What does Computing look like at Meldreth Primary?
Our computing curriculum equips pupils to use computational thinking and creativity to understand and change the world. We include new and exciting opportunities to become anything from “Game Testers” to “Game Developers”. We have also planned opportunities to develop our computing skills in areas such as music, art, interface design, marketing and much more! Safety online is an important part of both our Computing and PSHE curriculum. 
Our approach ensures that pupils become digitally literate – able to use, express themselves appropriately and develop their ideas through information and communication technology – as active participants in a digital world.
Our Curriculum Aims
Our curriculum for computing is divided into 3 main strands and aims to ensure that all pupils are skilled in:
  • Information Technology: students can use and combine a variety of software on a range of digital devices to express themselves and present their ideas.
  • Digital Literacy: students can use technology responsibly and safely to find, evaluate and communicate information.
  • Computer Science: students can use logical thinking to design, create and analyse algorithms and code a range of programmes.
Curriculum Content
Technology is always changing therefore the content will be fluid so that these new technologies can be included in the school’s curriculum without delay.
Early Years
Many pupils start school being familiar with a wide range of technology, they are encouraged to select and use technology for a particular purpose.

Given information:
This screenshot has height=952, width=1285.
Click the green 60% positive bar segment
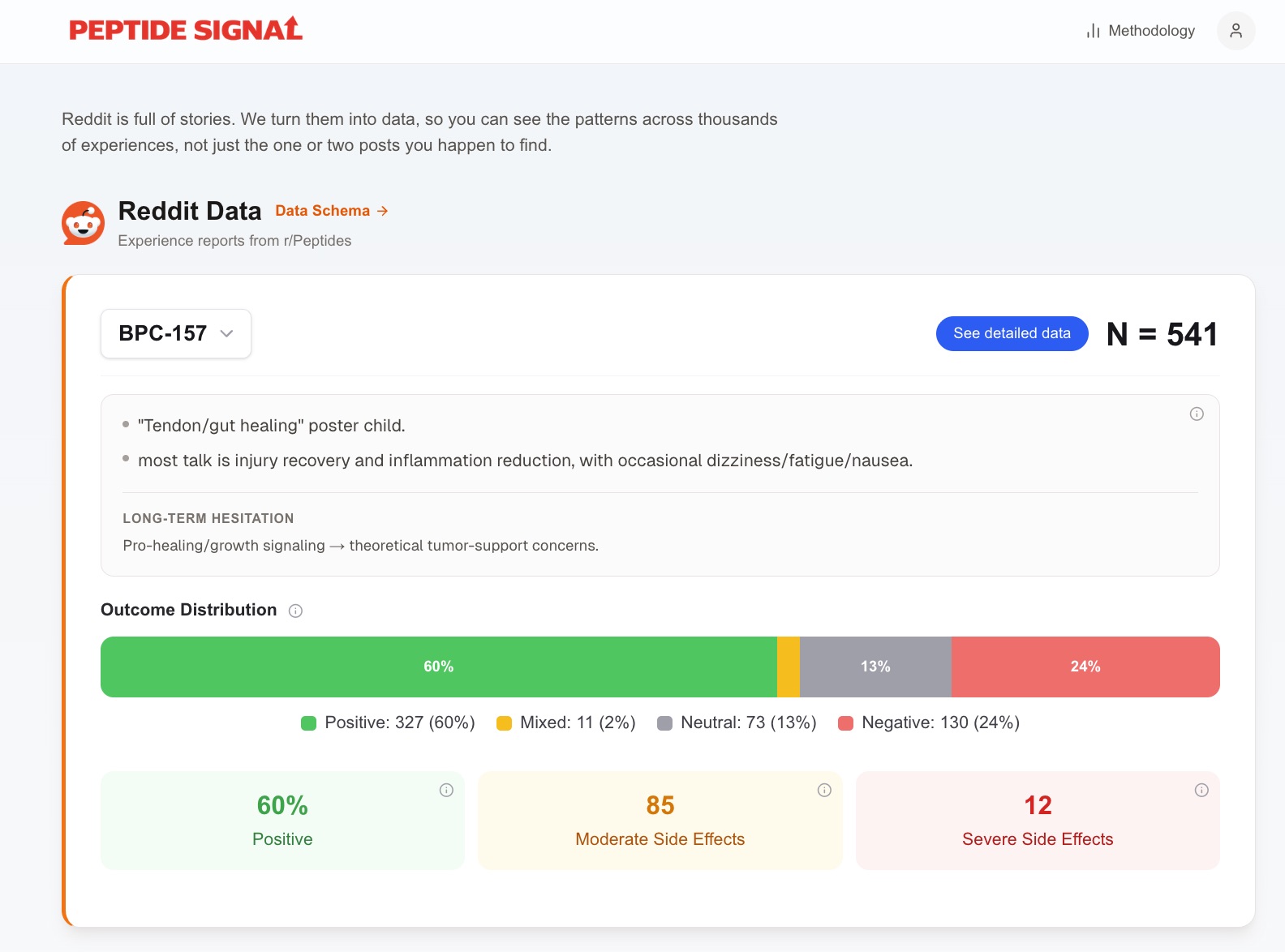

Task prompt: Extract the Meldreth Primary computing curriculum text in full, word for word.

Problem solution:
What does Computing look like at Meldreth Primary?
Our computing curriculum equips pupils to use computational thinking and creativity to understand and change the world. We include new and exciting opportunities to become anything from “Game Testers” to “Game Developers”. We have also planned opportunities to develop our computing skills in areas such as music, art, interface design, marketing and much more! Safety online is an important part of both our Computing and PSHE curriculum. 
Our approach ensures that pupils become digitally literate – able to use, express themselves appropriately and develop their ideas through information and communication technology – as active participants in a digital world.
Our Curriculum Aims
Our curriculum for computing is divided into 3 main strands and aims to ensure that all pupils are skilled in:
  • Information Technology: students can use and combine a variety of software on a range of digital devices to express themselves and present their ideas.
  • Digital Literacy: students can use technology responsibly and safely to find, evaluate and communicate information.
  • Computer Science: students can use logical thinking to design, create and analyse algorithms and code a range of programmes.
Curriculum Content
Technology is always changing therefore the content will be fluid so that these new technologies can be included in the school’s curriculum without delay.
Early Years
Many pupils start school being familiar with a wide range of technology, they are encouraged to select and use technology for a particular purpose.